On Monday, 9 November 2015 at 15:29:25 UTC, Jacob Carlborg wrote:
 On 2015-11-08 19:12, bitwise wrote:

 So, since binaries will not be mapped to overlapping address 
 spaces, I
 can loop over all the binary images and find the range to 
 which the
 argument of ___tls_get_addr() belongs, and map the pointer to 
 the
 appropriate block of memory.

 I am concerned that looping over all binary images for each 
 TLS access
 will have performance implications, but for now, this solution 
 is good
 enough. Later, ___tls_get_addr() can be amended to pass a 
 pointer to the
 image from which the TLS originated, allowing constant time 
 lookup. I
 believe Martin has already done this for linux/fbsd, but I had 
 time to
 look at this specific issue.

 Not sure if this would be too much work for the first version. 
 But would it be possible to, for each loaded image, register 
 its memory range in an associative array. Where the key is the 
 range the value is the image?

 Hmm, when I think about, it might not help at all.

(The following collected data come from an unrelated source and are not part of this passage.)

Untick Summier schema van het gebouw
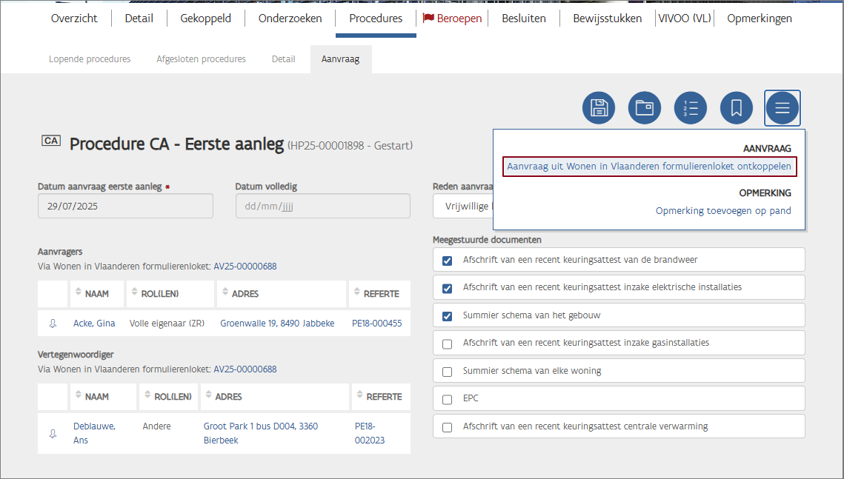 pyautogui.click(x=447, y=316)
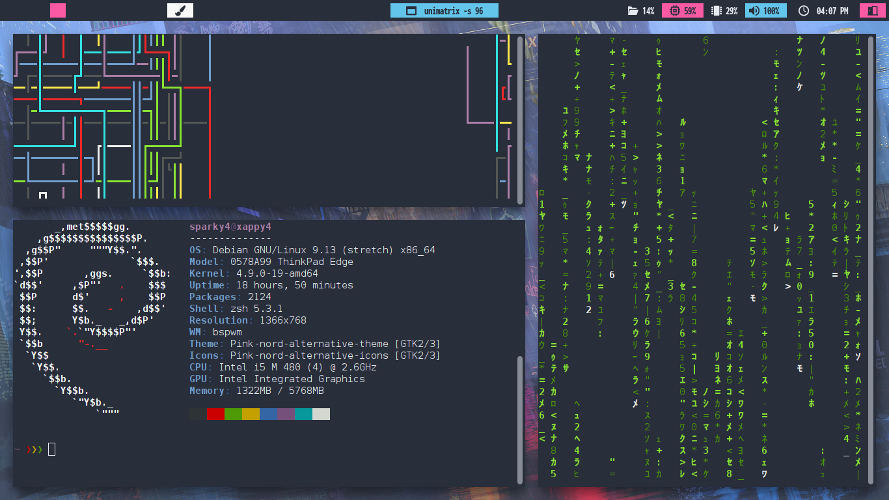Click the CPU chip icon
Screen dimensions: 889x500
pyautogui.click(x=674, y=11)
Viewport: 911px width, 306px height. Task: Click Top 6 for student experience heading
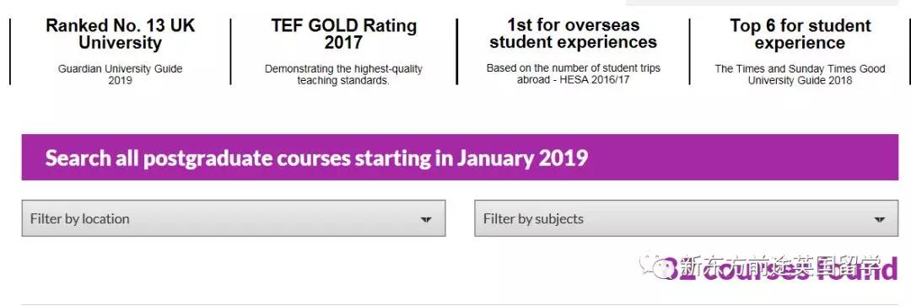click(x=800, y=34)
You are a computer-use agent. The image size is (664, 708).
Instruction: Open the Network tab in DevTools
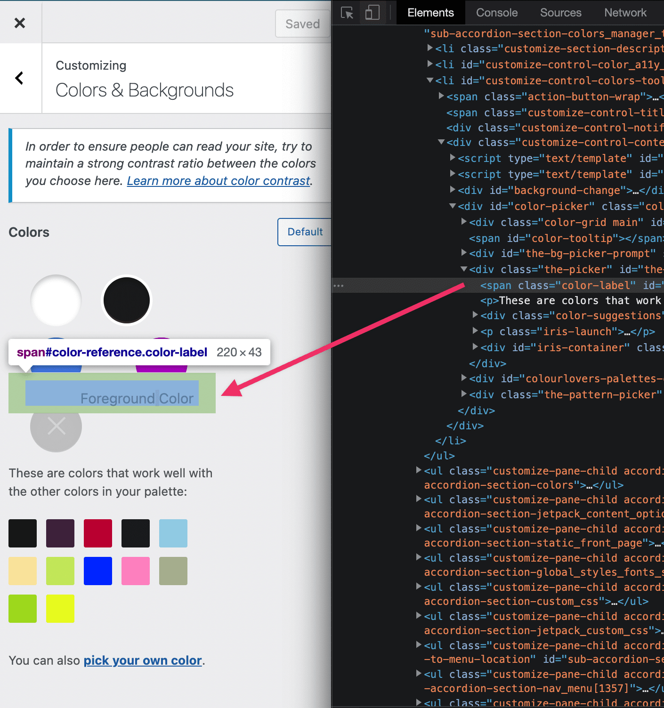click(625, 13)
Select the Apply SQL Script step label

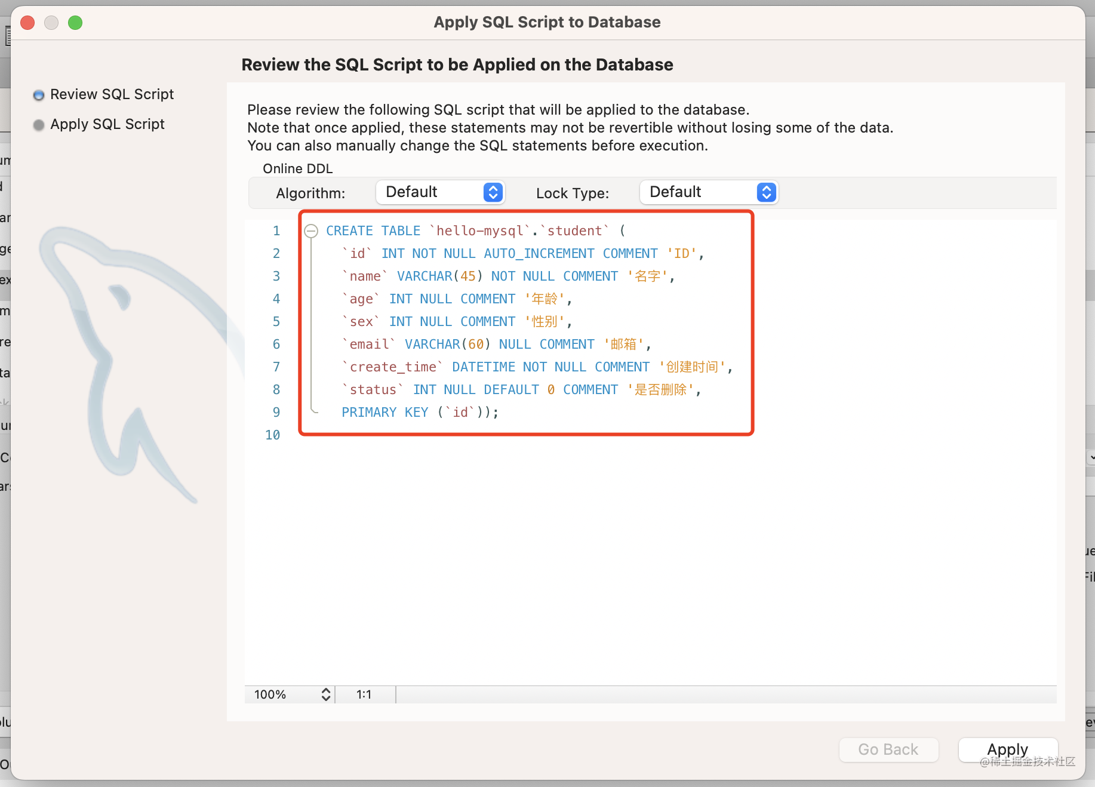pyautogui.click(x=107, y=124)
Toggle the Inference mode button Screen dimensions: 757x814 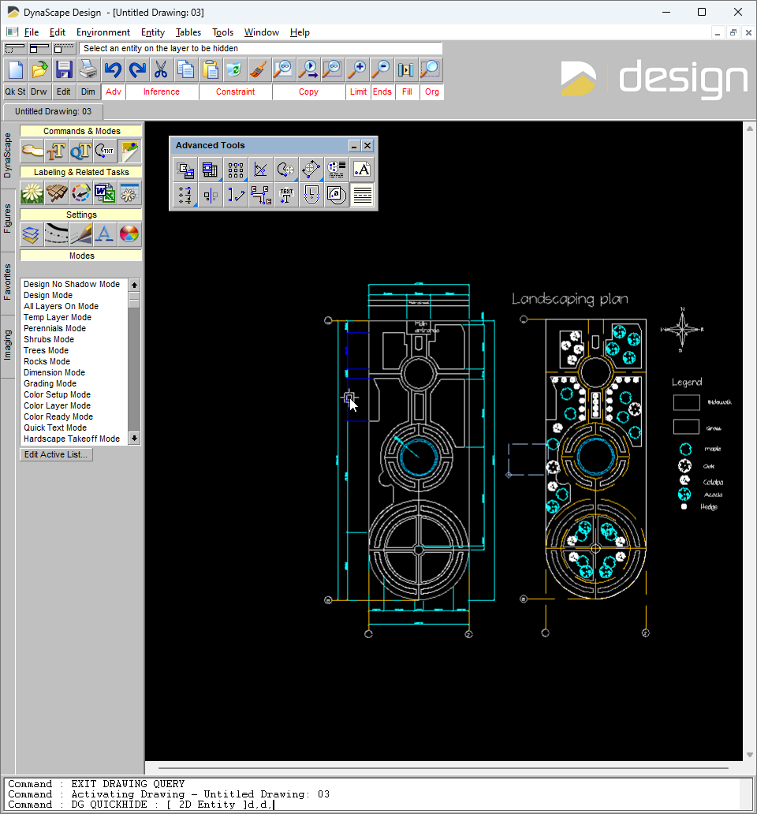161,91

The AA is not needed. The offset of the TLS var is known at 
compile time. If you look at sections_elf_shared.d you can see 
the signature of __tls_get_addr, and that it takes a pointer to 
the struct tls_index or something. *if* I understand correctly, 
one of the two vars in that struct is the index of the image, and 
the other is the offset into the imag's tls section. Not sure 
where/hoe that struct is outputted though. So you would have to 
figure out how to get the backend to do the same thing for OSX. I 
think the image index may have to be assigned at load time, but 
I'm not sure. The amount of code to actually do it should be 
trivial, it's reading/interpreting the backend that will be the 
problem ;)

    Bit

Nov 09 2015

Jacob Carlborg <doob me.com> writes:

On 2015-11-09 18:30, bitwise wrote:

 The AA is not needed. The offset of the TLS var is known at compile
 time.

I was thinking instead of iterating over all loaded images. Something 
that could be done without modifying the compiler.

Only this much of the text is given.